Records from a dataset
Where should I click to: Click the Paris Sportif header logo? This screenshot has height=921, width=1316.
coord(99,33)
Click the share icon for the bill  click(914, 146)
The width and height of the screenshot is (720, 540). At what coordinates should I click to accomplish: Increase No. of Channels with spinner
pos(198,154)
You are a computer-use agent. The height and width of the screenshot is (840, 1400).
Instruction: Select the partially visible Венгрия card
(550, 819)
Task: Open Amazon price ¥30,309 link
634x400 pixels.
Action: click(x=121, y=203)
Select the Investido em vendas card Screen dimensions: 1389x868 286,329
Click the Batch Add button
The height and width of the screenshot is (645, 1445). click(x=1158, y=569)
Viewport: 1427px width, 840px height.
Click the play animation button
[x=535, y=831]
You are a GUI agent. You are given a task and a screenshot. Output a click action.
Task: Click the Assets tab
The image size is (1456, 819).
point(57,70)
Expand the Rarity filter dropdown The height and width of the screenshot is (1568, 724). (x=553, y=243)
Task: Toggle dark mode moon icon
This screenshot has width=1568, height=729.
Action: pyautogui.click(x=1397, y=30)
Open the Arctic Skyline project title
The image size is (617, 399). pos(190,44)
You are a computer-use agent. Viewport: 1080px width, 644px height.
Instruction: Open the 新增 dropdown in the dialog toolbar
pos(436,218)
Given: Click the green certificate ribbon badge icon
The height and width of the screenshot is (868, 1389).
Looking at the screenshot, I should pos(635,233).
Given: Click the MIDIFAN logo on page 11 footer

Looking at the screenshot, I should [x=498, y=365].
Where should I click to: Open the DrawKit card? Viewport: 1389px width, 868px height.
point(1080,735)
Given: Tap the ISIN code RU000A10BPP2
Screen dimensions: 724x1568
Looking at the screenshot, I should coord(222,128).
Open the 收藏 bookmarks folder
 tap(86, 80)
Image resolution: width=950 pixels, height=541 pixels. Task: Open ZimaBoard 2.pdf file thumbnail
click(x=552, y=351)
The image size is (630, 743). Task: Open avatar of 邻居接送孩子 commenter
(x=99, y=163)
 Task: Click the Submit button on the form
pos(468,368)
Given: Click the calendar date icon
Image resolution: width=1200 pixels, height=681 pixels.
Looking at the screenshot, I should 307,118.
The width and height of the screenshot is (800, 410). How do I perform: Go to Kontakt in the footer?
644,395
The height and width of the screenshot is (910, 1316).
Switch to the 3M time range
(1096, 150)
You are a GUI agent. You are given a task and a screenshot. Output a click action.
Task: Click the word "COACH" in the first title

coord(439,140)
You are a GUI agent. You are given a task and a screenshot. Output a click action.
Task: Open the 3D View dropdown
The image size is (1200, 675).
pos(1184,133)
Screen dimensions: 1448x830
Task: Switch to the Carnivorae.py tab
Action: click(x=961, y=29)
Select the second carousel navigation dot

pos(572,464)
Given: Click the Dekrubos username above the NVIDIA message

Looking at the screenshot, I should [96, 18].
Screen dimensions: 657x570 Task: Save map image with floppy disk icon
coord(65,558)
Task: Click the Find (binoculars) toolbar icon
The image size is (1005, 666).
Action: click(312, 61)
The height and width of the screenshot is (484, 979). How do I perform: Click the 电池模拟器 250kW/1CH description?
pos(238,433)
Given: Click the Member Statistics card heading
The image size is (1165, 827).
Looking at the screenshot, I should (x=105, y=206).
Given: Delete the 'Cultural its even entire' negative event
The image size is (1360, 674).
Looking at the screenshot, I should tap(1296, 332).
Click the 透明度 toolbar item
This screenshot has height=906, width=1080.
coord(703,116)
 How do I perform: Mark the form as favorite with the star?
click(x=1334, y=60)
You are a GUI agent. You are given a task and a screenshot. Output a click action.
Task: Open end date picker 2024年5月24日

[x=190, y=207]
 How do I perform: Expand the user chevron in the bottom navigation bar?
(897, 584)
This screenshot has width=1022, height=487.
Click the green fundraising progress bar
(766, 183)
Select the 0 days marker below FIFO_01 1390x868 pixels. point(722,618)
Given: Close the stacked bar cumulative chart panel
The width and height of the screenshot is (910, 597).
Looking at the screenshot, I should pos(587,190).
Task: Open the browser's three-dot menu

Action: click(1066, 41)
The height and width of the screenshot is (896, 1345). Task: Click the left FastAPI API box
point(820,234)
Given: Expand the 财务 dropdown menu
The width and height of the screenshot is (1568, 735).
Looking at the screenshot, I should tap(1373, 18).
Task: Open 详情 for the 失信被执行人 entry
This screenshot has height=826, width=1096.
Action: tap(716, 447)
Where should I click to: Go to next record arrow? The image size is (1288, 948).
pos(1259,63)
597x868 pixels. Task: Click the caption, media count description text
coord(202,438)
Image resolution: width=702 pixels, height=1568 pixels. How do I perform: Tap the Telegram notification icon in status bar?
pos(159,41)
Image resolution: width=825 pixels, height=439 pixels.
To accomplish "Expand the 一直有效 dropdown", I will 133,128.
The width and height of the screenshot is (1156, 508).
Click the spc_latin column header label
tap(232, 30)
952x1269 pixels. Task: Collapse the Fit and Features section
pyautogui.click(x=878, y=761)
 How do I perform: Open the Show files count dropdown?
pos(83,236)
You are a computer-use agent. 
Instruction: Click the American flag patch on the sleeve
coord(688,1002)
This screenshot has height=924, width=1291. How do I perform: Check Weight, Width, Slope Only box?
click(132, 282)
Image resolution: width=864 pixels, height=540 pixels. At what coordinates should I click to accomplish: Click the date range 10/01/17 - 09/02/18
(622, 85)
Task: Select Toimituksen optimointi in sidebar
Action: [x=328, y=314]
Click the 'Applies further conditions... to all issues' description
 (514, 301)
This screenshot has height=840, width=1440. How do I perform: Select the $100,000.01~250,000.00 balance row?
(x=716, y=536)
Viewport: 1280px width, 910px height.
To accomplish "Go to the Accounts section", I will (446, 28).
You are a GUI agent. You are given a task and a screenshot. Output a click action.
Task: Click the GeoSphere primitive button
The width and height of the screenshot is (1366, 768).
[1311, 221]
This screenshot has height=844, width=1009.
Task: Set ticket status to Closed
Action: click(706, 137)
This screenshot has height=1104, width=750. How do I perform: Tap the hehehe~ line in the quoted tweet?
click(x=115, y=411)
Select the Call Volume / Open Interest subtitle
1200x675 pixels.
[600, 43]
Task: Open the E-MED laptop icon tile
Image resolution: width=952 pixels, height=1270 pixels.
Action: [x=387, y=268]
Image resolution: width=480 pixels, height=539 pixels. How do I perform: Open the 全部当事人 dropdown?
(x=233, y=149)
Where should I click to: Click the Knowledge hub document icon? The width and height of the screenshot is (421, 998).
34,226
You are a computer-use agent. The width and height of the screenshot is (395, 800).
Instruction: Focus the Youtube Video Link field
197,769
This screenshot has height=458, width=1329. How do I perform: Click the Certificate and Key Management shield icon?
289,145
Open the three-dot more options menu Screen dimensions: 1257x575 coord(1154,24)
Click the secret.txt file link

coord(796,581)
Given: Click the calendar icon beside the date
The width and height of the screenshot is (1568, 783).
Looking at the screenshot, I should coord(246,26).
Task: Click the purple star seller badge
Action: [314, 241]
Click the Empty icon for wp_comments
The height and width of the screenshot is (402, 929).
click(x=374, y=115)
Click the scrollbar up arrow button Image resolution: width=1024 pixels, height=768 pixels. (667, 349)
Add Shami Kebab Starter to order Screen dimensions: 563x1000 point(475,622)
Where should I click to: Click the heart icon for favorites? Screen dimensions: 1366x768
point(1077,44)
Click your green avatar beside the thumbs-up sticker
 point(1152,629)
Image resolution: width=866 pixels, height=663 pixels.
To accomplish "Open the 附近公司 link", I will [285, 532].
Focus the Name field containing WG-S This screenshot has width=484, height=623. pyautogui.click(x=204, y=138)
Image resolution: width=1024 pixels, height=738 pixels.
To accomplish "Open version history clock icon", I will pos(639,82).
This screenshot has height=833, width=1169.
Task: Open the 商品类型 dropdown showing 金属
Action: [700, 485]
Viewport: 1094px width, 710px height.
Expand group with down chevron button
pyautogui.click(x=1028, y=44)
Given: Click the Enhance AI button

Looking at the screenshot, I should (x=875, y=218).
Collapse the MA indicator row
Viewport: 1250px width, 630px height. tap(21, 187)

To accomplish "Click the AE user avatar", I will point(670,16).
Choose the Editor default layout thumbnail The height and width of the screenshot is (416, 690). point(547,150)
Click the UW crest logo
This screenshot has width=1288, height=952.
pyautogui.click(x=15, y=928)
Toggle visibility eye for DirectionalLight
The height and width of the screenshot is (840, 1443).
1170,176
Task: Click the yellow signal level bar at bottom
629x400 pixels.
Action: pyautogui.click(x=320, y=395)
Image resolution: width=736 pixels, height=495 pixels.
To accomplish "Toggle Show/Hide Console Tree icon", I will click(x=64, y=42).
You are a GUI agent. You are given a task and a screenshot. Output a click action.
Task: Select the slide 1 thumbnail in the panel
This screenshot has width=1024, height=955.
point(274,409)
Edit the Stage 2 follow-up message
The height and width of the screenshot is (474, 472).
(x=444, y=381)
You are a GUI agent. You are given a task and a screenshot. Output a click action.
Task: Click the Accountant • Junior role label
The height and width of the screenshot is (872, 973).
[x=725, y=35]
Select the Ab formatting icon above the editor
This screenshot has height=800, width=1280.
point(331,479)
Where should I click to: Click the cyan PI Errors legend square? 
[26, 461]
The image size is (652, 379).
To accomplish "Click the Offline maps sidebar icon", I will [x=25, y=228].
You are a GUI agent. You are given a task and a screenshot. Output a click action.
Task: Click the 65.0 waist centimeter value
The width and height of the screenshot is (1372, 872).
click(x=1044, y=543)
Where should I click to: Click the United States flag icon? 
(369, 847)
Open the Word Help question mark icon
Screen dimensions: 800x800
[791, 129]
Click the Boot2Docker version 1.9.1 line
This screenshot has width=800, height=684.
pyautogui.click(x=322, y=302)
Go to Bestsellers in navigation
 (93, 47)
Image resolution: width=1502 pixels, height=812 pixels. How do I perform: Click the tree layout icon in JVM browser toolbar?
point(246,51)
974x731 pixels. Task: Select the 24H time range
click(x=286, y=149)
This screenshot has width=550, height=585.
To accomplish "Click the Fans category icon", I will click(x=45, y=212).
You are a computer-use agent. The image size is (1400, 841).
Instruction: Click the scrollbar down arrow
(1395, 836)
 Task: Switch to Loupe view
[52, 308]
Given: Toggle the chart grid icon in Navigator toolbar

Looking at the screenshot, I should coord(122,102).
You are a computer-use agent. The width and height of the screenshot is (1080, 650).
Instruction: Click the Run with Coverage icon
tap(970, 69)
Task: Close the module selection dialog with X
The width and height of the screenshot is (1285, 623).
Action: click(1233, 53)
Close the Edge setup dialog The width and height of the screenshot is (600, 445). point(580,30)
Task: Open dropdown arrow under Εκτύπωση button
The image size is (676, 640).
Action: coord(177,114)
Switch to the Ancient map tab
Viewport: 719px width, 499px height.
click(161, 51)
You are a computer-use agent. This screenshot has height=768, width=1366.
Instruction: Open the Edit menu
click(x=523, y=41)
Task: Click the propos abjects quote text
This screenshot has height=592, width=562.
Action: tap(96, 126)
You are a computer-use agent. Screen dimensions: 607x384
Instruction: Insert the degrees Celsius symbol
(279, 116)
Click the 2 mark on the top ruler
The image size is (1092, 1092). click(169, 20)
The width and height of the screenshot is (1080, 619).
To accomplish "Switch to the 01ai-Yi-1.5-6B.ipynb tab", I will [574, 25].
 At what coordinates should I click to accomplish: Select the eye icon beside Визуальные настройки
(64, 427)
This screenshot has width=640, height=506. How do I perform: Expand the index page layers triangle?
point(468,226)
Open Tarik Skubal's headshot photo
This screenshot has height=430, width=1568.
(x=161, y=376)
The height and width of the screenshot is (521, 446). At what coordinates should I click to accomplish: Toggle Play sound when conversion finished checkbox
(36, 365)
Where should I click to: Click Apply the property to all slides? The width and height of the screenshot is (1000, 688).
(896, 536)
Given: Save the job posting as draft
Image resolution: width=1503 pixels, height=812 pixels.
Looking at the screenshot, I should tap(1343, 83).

▶ _YOUR TASK_
Report every line of the data in which "panel" appears.

▶ _REPLY TO THE EXERCISE_
Given: Close the stacked bar cumulative chart panel
Task: Select the slide 1 thumbnail in the panel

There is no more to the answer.